_What you need to do:_ Please transcribe the data that follows, keeping every line exact.
---- Given information
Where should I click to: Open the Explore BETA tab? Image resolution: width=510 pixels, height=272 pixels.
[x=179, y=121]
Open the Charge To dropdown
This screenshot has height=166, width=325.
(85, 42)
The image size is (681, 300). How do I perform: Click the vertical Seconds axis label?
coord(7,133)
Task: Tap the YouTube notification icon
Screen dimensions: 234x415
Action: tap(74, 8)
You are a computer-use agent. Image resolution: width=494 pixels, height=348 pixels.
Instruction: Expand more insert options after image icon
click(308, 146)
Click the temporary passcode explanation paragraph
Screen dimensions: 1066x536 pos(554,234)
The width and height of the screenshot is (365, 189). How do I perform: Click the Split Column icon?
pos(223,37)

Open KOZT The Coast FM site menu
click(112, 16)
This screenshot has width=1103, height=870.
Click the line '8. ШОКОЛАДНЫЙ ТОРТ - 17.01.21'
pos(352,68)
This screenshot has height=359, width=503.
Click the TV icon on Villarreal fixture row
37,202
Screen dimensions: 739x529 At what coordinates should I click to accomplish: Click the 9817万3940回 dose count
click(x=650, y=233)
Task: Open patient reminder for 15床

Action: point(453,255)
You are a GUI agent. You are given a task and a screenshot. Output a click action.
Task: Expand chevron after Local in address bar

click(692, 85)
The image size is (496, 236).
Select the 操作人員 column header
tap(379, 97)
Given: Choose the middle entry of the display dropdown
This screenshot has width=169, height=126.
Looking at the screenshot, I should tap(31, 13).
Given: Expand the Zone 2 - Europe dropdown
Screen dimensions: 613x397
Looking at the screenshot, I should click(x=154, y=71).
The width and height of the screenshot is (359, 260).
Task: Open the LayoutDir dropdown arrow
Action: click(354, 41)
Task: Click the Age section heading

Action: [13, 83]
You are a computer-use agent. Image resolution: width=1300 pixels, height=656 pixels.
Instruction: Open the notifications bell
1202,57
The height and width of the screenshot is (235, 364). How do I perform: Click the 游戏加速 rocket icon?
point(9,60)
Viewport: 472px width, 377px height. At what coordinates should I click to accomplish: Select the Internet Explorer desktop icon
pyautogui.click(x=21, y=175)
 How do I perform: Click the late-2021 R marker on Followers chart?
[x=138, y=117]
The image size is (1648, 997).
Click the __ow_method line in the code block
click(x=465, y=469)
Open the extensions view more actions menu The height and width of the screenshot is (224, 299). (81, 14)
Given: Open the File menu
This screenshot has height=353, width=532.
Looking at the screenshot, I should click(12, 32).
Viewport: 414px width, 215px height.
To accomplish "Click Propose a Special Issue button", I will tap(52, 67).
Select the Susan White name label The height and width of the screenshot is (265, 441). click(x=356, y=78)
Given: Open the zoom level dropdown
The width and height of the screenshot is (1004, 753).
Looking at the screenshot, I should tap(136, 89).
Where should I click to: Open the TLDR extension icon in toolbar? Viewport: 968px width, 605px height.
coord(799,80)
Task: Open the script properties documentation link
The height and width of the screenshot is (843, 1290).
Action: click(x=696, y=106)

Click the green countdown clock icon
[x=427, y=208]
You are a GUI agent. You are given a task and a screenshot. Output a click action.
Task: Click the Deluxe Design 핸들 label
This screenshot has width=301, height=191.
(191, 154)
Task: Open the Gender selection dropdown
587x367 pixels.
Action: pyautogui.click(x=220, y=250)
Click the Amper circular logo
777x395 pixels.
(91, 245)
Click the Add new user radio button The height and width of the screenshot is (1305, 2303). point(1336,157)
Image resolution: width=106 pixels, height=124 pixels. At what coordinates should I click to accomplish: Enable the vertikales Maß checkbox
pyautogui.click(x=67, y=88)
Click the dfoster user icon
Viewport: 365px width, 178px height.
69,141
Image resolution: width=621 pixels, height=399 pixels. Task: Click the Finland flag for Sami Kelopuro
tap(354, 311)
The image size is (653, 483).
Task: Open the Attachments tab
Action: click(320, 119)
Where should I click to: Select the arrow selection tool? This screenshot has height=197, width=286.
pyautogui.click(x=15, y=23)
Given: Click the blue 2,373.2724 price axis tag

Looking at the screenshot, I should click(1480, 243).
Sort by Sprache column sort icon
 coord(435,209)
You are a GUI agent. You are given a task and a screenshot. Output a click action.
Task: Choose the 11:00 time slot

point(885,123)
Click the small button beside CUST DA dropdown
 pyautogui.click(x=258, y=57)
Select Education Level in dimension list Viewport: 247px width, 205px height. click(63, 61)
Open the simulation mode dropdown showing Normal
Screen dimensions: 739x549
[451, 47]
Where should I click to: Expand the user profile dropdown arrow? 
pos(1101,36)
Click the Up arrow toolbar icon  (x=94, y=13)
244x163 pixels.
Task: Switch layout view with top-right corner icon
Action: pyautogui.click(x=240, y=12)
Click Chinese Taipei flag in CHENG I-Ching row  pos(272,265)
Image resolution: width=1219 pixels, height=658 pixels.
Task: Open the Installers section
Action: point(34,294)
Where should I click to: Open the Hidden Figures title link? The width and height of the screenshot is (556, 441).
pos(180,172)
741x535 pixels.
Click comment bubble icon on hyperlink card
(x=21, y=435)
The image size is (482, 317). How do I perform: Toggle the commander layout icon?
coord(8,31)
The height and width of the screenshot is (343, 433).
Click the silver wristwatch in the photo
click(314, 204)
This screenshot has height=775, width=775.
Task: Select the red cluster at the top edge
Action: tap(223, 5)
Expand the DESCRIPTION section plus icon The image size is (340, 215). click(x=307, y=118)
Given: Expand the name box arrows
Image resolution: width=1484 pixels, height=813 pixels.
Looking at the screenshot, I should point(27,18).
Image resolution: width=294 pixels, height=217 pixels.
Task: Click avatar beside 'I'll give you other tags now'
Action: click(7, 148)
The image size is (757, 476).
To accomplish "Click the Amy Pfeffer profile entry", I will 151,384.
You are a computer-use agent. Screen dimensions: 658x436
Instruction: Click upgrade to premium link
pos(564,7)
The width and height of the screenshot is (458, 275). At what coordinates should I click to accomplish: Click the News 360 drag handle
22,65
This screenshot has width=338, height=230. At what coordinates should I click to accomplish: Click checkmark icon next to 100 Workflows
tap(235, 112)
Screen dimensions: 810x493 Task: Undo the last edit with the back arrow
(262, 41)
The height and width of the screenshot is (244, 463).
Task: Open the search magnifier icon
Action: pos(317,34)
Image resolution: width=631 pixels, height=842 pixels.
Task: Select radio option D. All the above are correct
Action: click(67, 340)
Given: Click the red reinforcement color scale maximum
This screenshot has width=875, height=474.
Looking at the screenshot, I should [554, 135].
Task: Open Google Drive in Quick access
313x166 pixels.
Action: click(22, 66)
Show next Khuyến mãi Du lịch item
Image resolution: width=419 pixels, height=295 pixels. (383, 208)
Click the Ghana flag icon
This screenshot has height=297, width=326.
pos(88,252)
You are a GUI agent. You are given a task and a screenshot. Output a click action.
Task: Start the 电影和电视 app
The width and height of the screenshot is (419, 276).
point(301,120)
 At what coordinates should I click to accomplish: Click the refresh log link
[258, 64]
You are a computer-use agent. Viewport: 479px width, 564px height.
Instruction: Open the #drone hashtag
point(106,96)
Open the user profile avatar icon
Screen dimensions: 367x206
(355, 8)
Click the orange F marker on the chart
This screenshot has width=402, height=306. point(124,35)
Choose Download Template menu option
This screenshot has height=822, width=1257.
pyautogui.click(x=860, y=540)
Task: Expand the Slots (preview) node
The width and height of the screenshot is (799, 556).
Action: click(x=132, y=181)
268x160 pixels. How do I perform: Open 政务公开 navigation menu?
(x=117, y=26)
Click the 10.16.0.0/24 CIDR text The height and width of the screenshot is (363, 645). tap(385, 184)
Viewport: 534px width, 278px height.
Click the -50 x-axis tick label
--------
_Result for this task:_
Where should I click to: Open the Explore BETA tab? Image resolution: width=510 pixels, height=272 pixels.
[x=179, y=121]
Open the Charge To dropdown
This screenshot has height=166, width=325.
(85, 42)
The image size is (681, 300). How do I perform: Click the vertical Seconds axis label?
coord(7,133)
Task: Tap the YouTube notification icon
Screen dimensions: 234x415
Action: tap(74, 8)
You are a computer-use agent. Image resolution: width=494 pixels, height=348 pixels.
Instruction: Expand more insert options after image icon
click(308, 146)
Click the temporary passcode explanation paragraph
Screen dimensions: 1066x536 pos(554,234)
The width and height of the screenshot is (365, 189). How do I perform: Click the Split Column icon?
pos(223,37)

Open KOZT The Coast FM site menu
click(112, 16)
This screenshot has width=1103, height=870.
Click the line '8. ШОКОЛАДНЫЙ ТОРТ - 17.01.21'
pos(352,68)
This screenshot has height=359, width=503.
Click the TV icon on Villarreal fixture row
37,202
Screen dimensions: 739x529 At what coordinates should I click to accomplish: Click the 9817万3940回 dose count
click(x=650, y=233)
Task: Open patient reminder for 15床

Action: point(453,255)
You are a GUI agent. You are given a task and a screenshot. Output a click action.
Task: Expand chevron after Local in address bar

click(692, 85)
The image size is (496, 236).
Select the 操作人員 column header
tap(379, 97)
Given: Choose the middle entry of the display dropdown
This screenshot has width=169, height=126.
Looking at the screenshot, I should tap(31, 13).
Given: Expand the Zone 2 - Europe dropdown
Screen dimensions: 613x397
Looking at the screenshot, I should click(x=154, y=71).
The width and height of the screenshot is (359, 260).
Task: Open the LayoutDir dropdown arrow
Action: click(354, 41)
Task: Click the Age section heading

Action: [13, 83]
You are a computer-use agent. Image resolution: width=1300 pixels, height=656 pixels.
Instruction: Open the notifications bell
1202,57
The height and width of the screenshot is (235, 364). How do I perform: Click the 游戏加速 rocket icon?
point(9,60)
Viewport: 472px width, 377px height. At what coordinates should I click to accomplish: Select the Internet Explorer desktop icon
pyautogui.click(x=21, y=175)
 How do I perform: Click the late-2021 R marker on Followers chart?
[x=138, y=117]
The image size is (1648, 997).
Click the __ow_method line in the code block
click(x=465, y=469)
Open the extensions view more actions menu The height and width of the screenshot is (224, 299). (81, 14)
Given: Open the File menu
This screenshot has height=353, width=532.
Looking at the screenshot, I should click(12, 32).
Viewport: 414px width, 215px height.
To accomplish "Click Propose a Special Issue button", I will tap(52, 67).
Select the Susan White name label The height and width of the screenshot is (265, 441). click(x=356, y=78)
Given: Open the zoom level dropdown
The width and height of the screenshot is (1004, 753).
Looking at the screenshot, I should tap(136, 89).
Where should I click to: Open the TLDR extension icon in toolbar? Viewport: 968px width, 605px height.
coord(799,80)
Task: Open the script properties documentation link
The height and width of the screenshot is (843, 1290).
Action: click(x=696, y=106)

Click the green countdown clock icon
[x=427, y=208]
You are a GUI agent. You are given a task and a screenshot. Output a click action.
Task: Click the Deluxe Design 핸들 label
This screenshot has width=301, height=191.
(191, 154)
Task: Open the Gender selection dropdown
587x367 pixels.
Action: pyautogui.click(x=220, y=250)
Click the Amper circular logo
777x395 pixels.
(91, 245)
Click the Add new user radio button The height and width of the screenshot is (1305, 2303). point(1336,157)
Image resolution: width=106 pixels, height=124 pixels. At what coordinates should I click to accomplish: Enable the vertikales Maß checkbox
pyautogui.click(x=67, y=88)
Click the dfoster user icon
Viewport: 365px width, 178px height.
69,141
Image resolution: width=621 pixels, height=399 pixels. Task: Click the Finland flag for Sami Kelopuro
tap(354, 311)
The image size is (653, 483).
Task: Open the Attachments tab
Action: click(320, 119)
Where should I click to: Select the arrow selection tool? This screenshot has height=197, width=286.
pyautogui.click(x=15, y=23)
Given: Click the blue 2,373.2724 price axis tag

Looking at the screenshot, I should click(1480, 243).
Sort by Sprache column sort icon
 coord(435,209)
You are a GUI agent. You are given a task and a screenshot. Output a click action.
Task: Choose the 11:00 time slot

point(885,123)
Click the small button beside CUST DA dropdown
 pyautogui.click(x=258, y=57)
Select Education Level in dimension list Viewport: 247px width, 205px height. click(63, 61)
Open the simulation mode dropdown showing Normal
Screen dimensions: 739x549
[451, 47]
Where should I click to: Expand the user profile dropdown arrow? 
pos(1101,36)
Click the Up arrow toolbar icon  (x=94, y=13)
244x163 pixels.
Task: Switch layout view with top-right corner icon
Action: pyautogui.click(x=240, y=12)
Click Chinese Taipei flag in CHENG I-Ching row  pos(272,265)
Image resolution: width=1219 pixels, height=658 pixels.
Task: Open the Installers section
Action: point(34,294)
Where should I click to: Open the Hidden Figures title link? The width and height of the screenshot is (556, 441).
pos(180,172)
741x535 pixels.
Click comment bubble icon on hyperlink card
(x=21, y=435)
The image size is (482, 317). How do I perform: Toggle the commander layout icon?
coord(8,31)
The height and width of the screenshot is (343, 433).
Click the silver wristwatch in the photo
click(314, 204)
This screenshot has height=775, width=775.
Task: Select the red cluster at the top edge
Action: tap(223, 5)
Expand the DESCRIPTION section plus icon The image size is (340, 215). click(x=307, y=118)
Given: Expand the name box arrows
Image resolution: width=1484 pixels, height=813 pixels.
Looking at the screenshot, I should point(27,18).
Image resolution: width=294 pixels, height=217 pixels.
Task: Click avatar beside 'I'll give you other tags now'
Action: click(7, 148)
The image size is (757, 476).
To accomplish "Click the Amy Pfeffer profile entry", I will 151,384.
You are a computer-use agent. Screen dimensions: 658x436
Instruction: Click upgrade to premium link
pos(564,7)
The width and height of the screenshot is (458, 275). At what coordinates should I click to accomplish: Click the News 360 drag handle
22,65
This screenshot has width=338, height=230. At what coordinates should I click to accomplish: Click checkmark icon next to 100 Workflows
tap(235, 112)
Screen dimensions: 810x493 Task: Undo the last edit with the back arrow
(262, 41)
The height and width of the screenshot is (244, 463).
Task: Open the search magnifier icon
Action: pos(317,34)
Image resolution: width=631 pixels, height=842 pixels.
Task: Select radio option D. All the above are correct
Action: click(67, 340)
Given: Click the red reinforcement color scale maximum
This screenshot has width=875, height=474.
Looking at the screenshot, I should [554, 135].
Task: Open Google Drive in Quick access
313x166 pixels.
Action: click(22, 66)
Show next Khuyến mãi Du lịch item
Image resolution: width=419 pixels, height=295 pixels. (383, 208)
Click the Ghana flag icon
This screenshot has height=297, width=326.
pos(88,252)
You are a GUI agent. You are given a task and a screenshot. Output a click action.
Task: Start the 电影和电视 app
The width and height of the screenshot is (419, 276).
point(301,120)
 At what coordinates should I click to accomplish: Click the refresh log link
[258, 64]
You are a computer-use agent. Viewport: 479px width, 564px height.
Instruction: Open the #drone hashtag
point(106,96)
Open the user profile avatar icon
Screen dimensions: 367x206
(355, 8)
Click the orange F marker on the chart
This screenshot has width=402, height=306. point(124,35)
Choose Download Template menu option
This screenshot has height=822, width=1257.
pyautogui.click(x=860, y=540)
Task: Expand the Slots (preview) node
The width and height of the screenshot is (799, 556).
Action: click(x=132, y=181)
268x160 pixels. How do I perform: Open 政务公开 navigation menu?
(x=117, y=26)
Click the 10.16.0.0/24 CIDR text The height and width of the screenshot is (363, 645). tap(385, 184)
Viewport: 534px width, 278px height.
Click the -50 x-axis tick label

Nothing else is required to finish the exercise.